(RECORDS PROVIDED Opens)
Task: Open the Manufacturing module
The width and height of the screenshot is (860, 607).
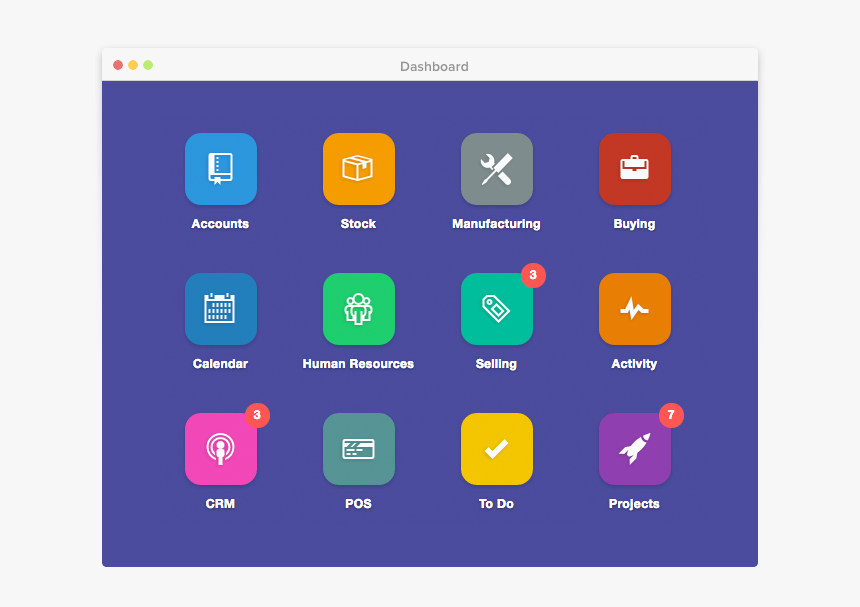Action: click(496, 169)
(RECORDS PROVIDED Closes)
(RECORDS PROVIDED Opens)
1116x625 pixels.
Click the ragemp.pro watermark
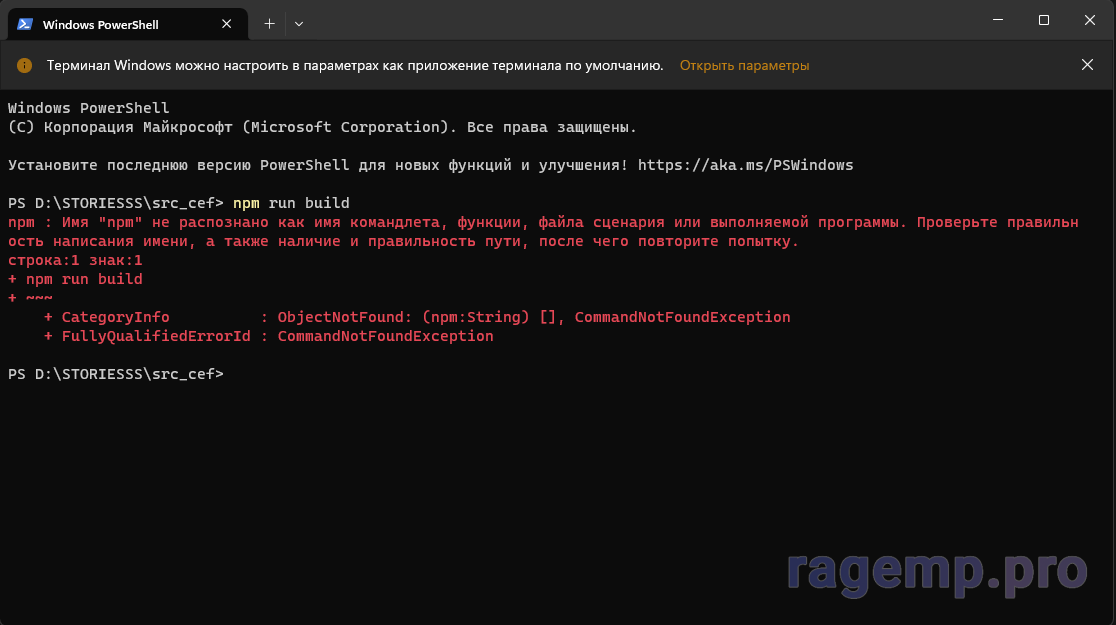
(RECORDS PROVIDED Closes)
ACTIVITY
Copy verbatim, from the listing above, each line from the one containing "1116x625 pixels." down to the one containing "Click the ragemp.pro watermark", inclusive.

RESPONSE FOR THIS EXERCISE
1116x625 pixels.
Click the ragemp.pro watermark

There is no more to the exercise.